I had a similar experience. I expected the field to be at the bottom of the page, so for the first 10 minutes I was looking there. Then after seeing the first success in this thread went back to Teespring, refreshed and without thinking I scrolled up to the exact position of A Blueprint of Power in the middle of the page, all in in one fluid motion with immediately being locked in. Could not have missed it, it was as if it was staring right at me haha. Thereafter during payment I said to myself: "If this is not meant for me something will go wrong’', and surprisingly everything went smoothly.
So this was without a doubt divinely guided.
Goes to show, the crucial valuable things that are truly meant for you will come with relative ease (at least for me). It’s how I got my first current rental house, my first current well paying job, the meaningful relationships in my life, was 1 of 5 from a total of 1000 people that was selected for a Tao Hands Healing course with a value of €500 when I was flat broke. All came with almost no effort.

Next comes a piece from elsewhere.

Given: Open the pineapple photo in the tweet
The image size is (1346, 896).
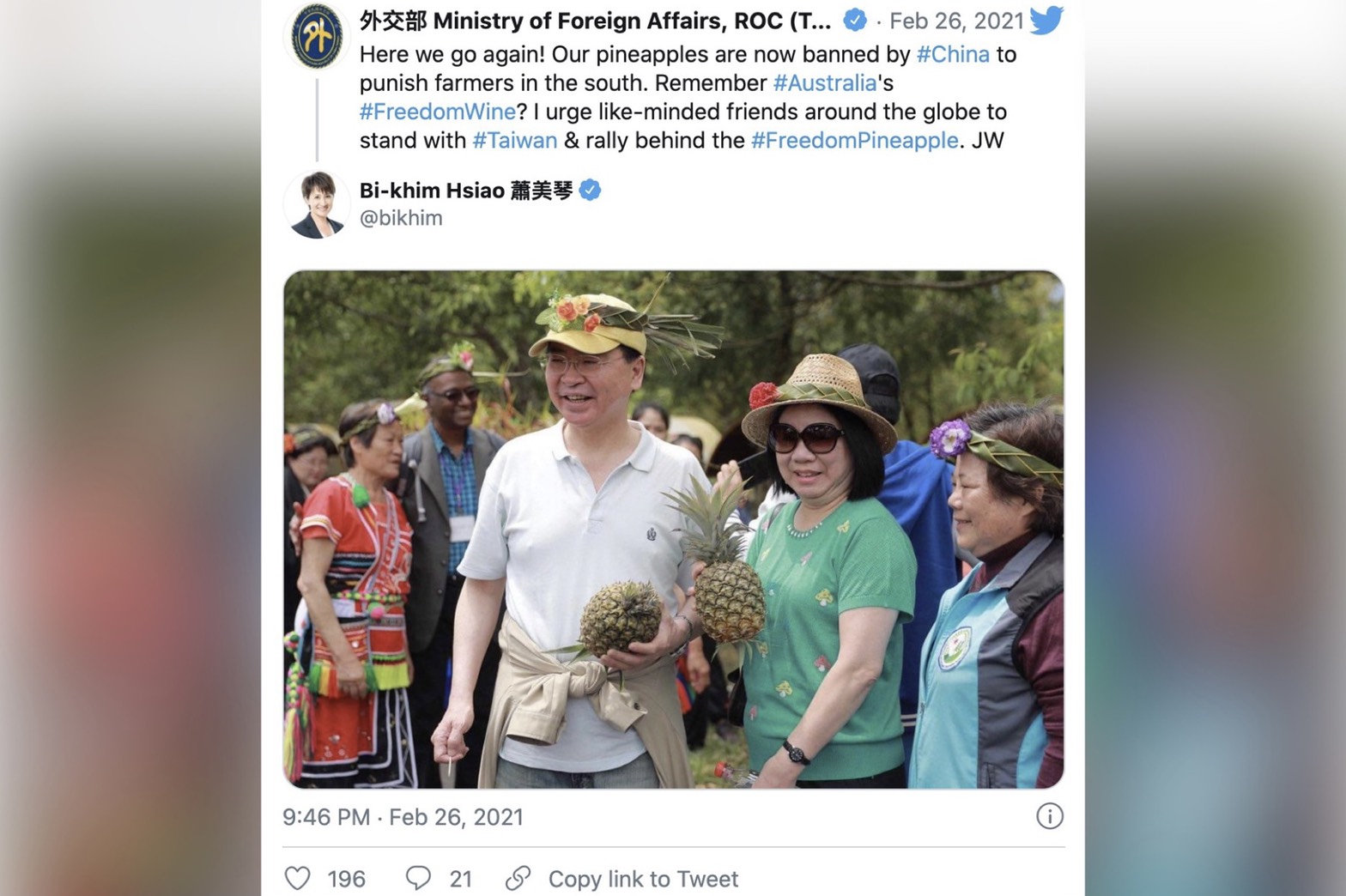Looking at the screenshot, I should (674, 530).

And I think a little manifestation power came into play as well because the process was exactly the same for all aforementioned things. I only expressed that it would be nice to get them but with an almost nonchalant laid back attitude that it really did not matter if they were declined because I did not need them. I already fully accepted my situation and was content. That’s why gratitude for what you already have combined with an abundance mindset is emphasized so much in The Law of Attraction. Did not fully grasp that until recently.
Same goes for this field. I’m currently in a rough spot in my life, today for example is the first time I ate after an involuntarily fast of 48 hours because I did not have the mental energy to do groceries, coupled with feelings of fear and anxiety. This is part of a survival mechanism created by my ego stemming from childhood trauma and I never really accepted it, always had feelings of shame and unworthiness towards it. Even started hating my ego for all of this because I felt it was holding me back.

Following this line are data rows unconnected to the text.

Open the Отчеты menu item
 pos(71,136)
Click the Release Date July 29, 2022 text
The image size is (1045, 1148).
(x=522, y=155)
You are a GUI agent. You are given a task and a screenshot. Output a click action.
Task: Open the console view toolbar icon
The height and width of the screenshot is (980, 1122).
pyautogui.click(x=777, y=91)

Last monday during a therapeutic healing session I confronted a part of the bottled up emotional trauma load and it was HEAVY, whole body started cramping and shaking. After that I had so much more understanding and compassion towards my self and the self destructive patterns my ego created. Because I saw what kind of intense pain I was still carrying with me and I genuinely feel that I would not have survived if my ego didn’t step in. So for the last couple of days I was finally able to accept the current state that I am in.
Point is, even though I am in a dark place I still was not desperate or needy to get this field. I was like ''If I get it, great! A valuable tool for my inner work. If I don’t get it that’s cool too because it is not an absolute necessity, I’ll manage just fine without it. So much other stuff I already have and can try (excited to try the star exercise Shout out to @_OM)".
I sent out my wish to the universe and then let go, really not caring if it comes back because I was fully content and accepting of where I already was at that moment.
That all being said I’m truly grateful for this opportunity and I will make the most of it!
I know, long read (Long time since I expressed myself). If you stuck with it till the end I appreciate it. And hopefully it is also a little food for thought for some of you.
-TLDR- Ask God/Source/The Universe for what you want and if it is truly destined for you it will come with relative ease. If not, you might not need it or there is something more fitting for you on its way.
Before you want something new always be in full acceptance of your current situation, even if it’s not ideal. Practice gratitude for what you already have and cultivate an abundance mindset, make your inner world rich to the point you can easily do without the thing that you want.
(I know there is so much more to it but this is a summary of what I recently experienced).